§ **EXERCISE BRIEF**
Please edit the rows below so that "GUI agent" becomes "screen assistant" wherever it appears, changing nothing else. Leave the pictures out of your answer.

§ **DATA ENTRIES**
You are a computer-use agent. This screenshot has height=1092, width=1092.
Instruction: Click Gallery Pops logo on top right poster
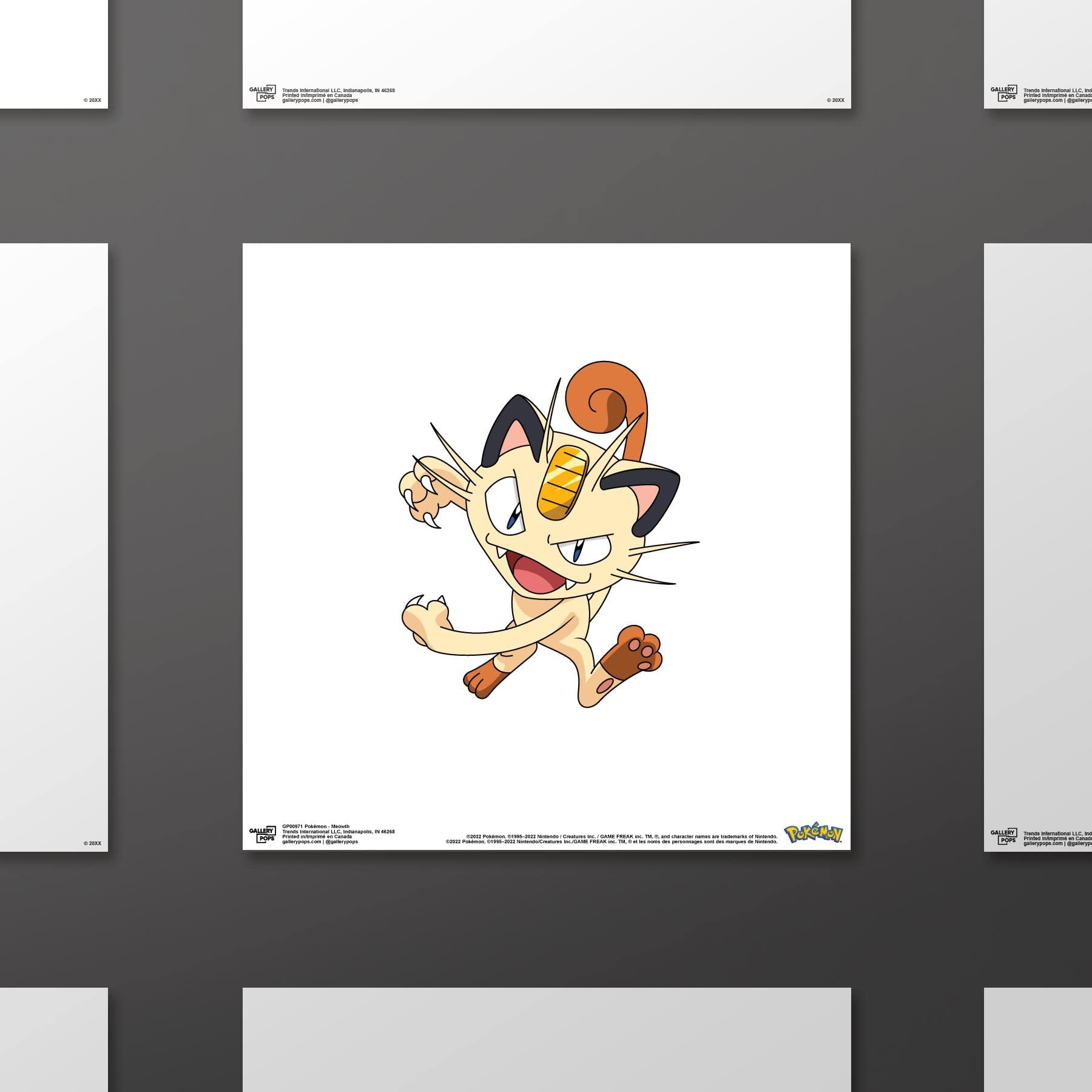pyautogui.click(x=1003, y=93)
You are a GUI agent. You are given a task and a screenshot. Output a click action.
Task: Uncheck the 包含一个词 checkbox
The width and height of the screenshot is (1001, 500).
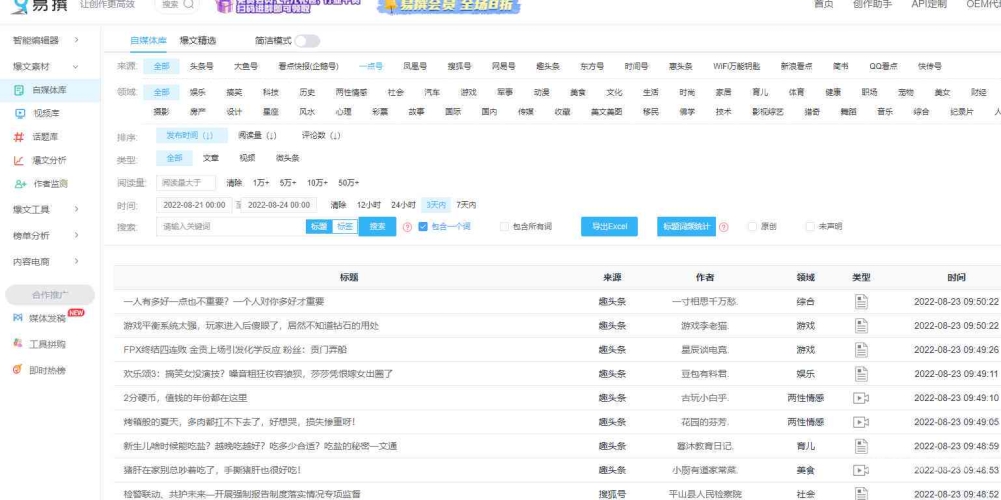[x=423, y=227]
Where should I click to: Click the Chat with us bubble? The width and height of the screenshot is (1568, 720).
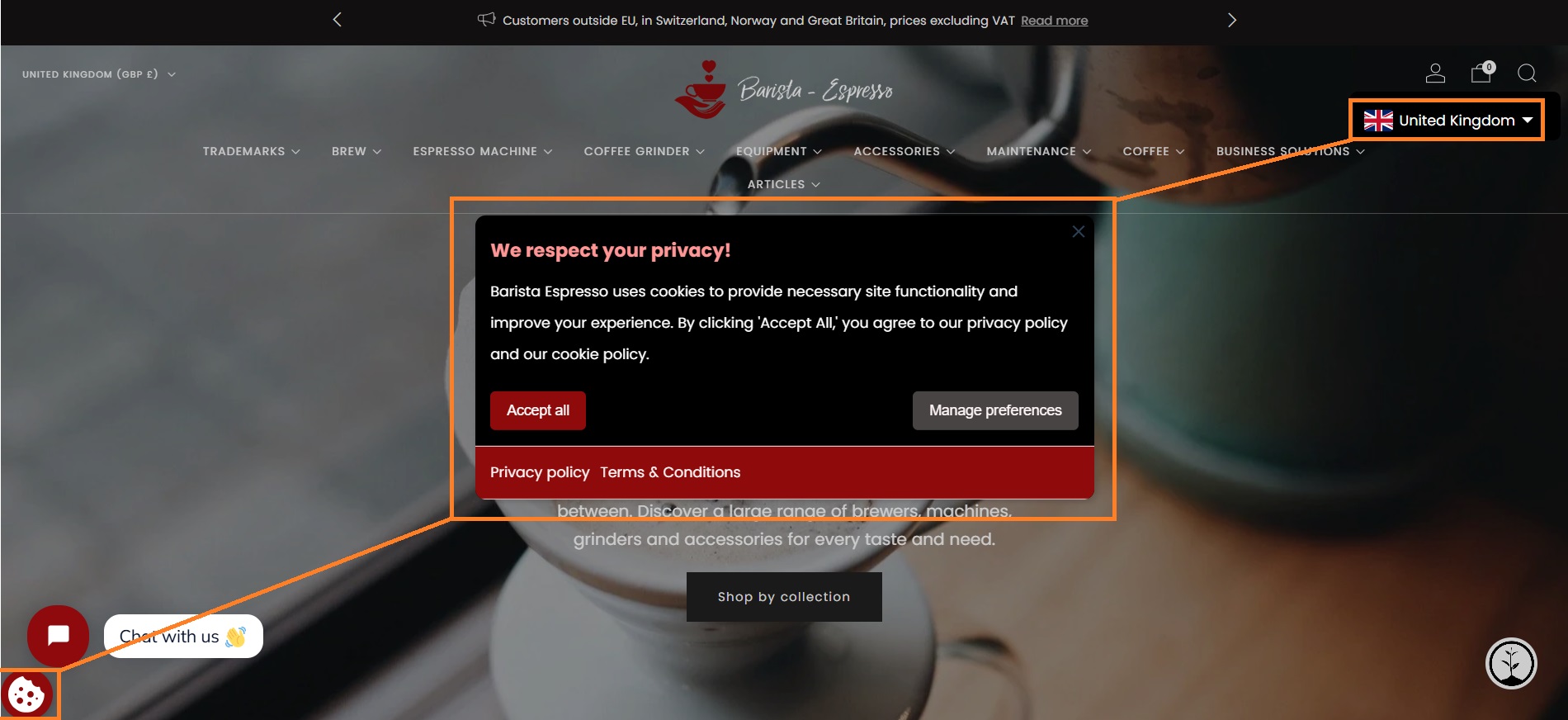coord(183,636)
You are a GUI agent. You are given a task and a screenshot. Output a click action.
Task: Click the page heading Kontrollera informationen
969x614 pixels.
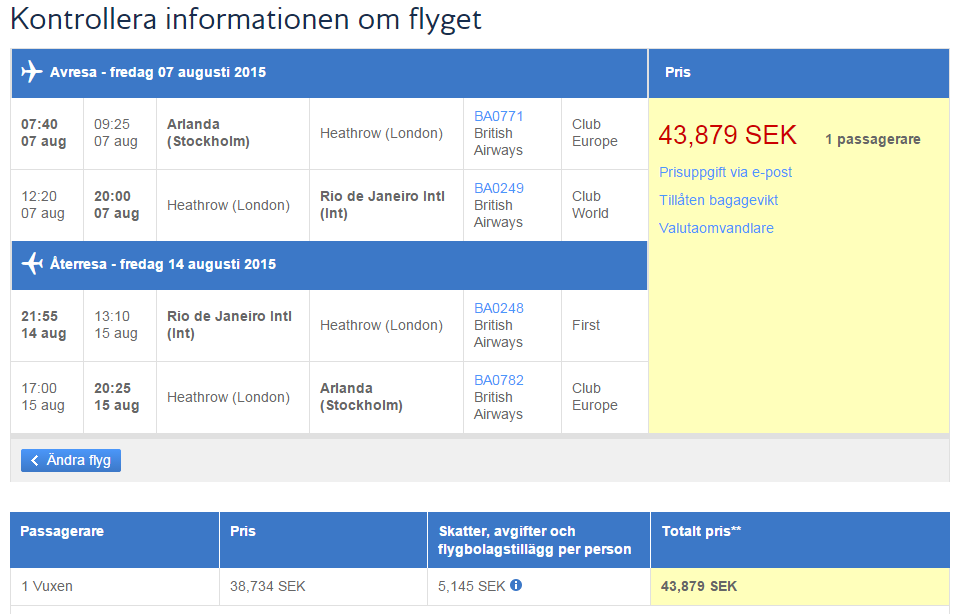point(246,19)
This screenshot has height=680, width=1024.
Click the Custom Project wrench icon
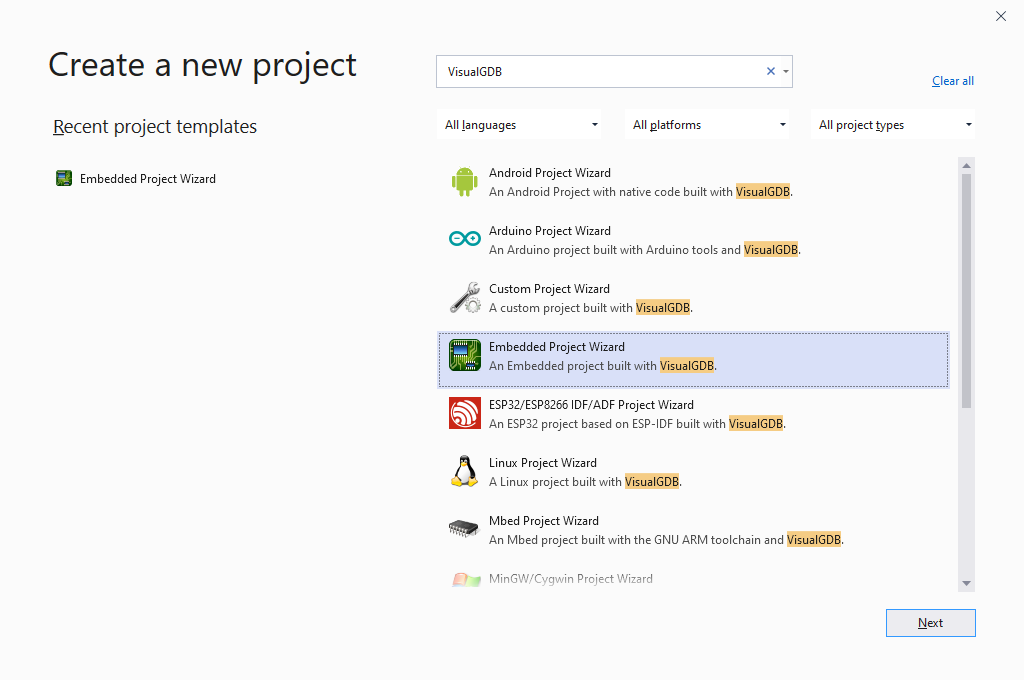point(464,297)
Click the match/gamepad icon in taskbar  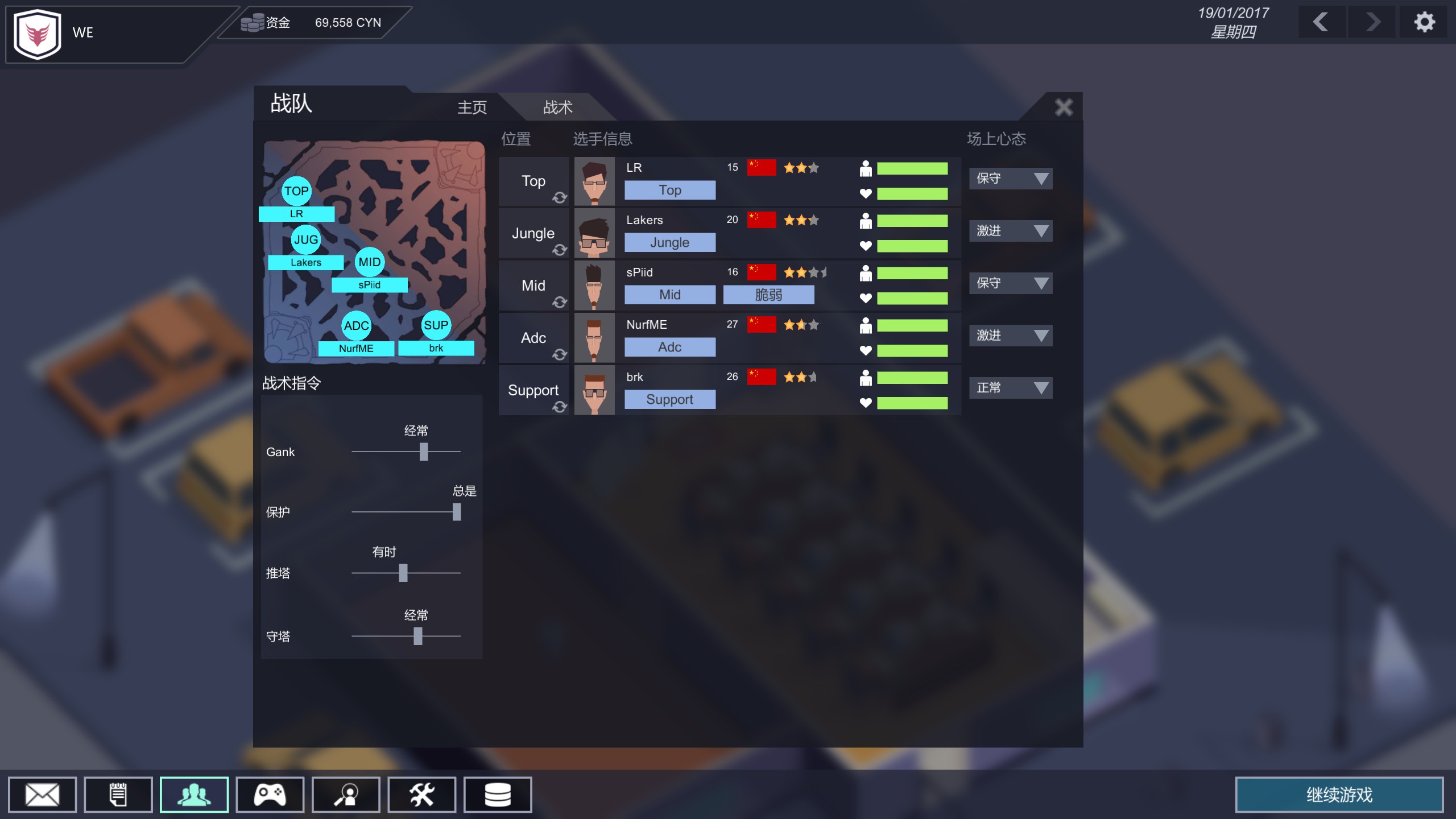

§ **RESULT OF THE EXERCISE**
You are a computer-use agent. This screenshot has height=1092, width=1092.
Instruction: Click Gallery Pops logo on top right poster
pyautogui.click(x=1003, y=93)
You are a screen assistant. You are given a task and a screenshot. Output a click action.
Task: Uncheck the 包含一个词 checkbox
The width and height of the screenshot is (1001, 500).
[x=423, y=227]
Where should I click to: Click the Chat with us bubble? The width and height of the screenshot is (1568, 720).
coord(183,636)
You are a screen assistant. You are given a task and a screenshot. Output a click action.
Task: Click the page heading Kontrollera informationen
969x614 pixels.
point(246,19)
This screenshot has height=680, width=1024.
Click the Custom Project wrench icon
point(464,297)
Click the match/gamepad icon in taskbar  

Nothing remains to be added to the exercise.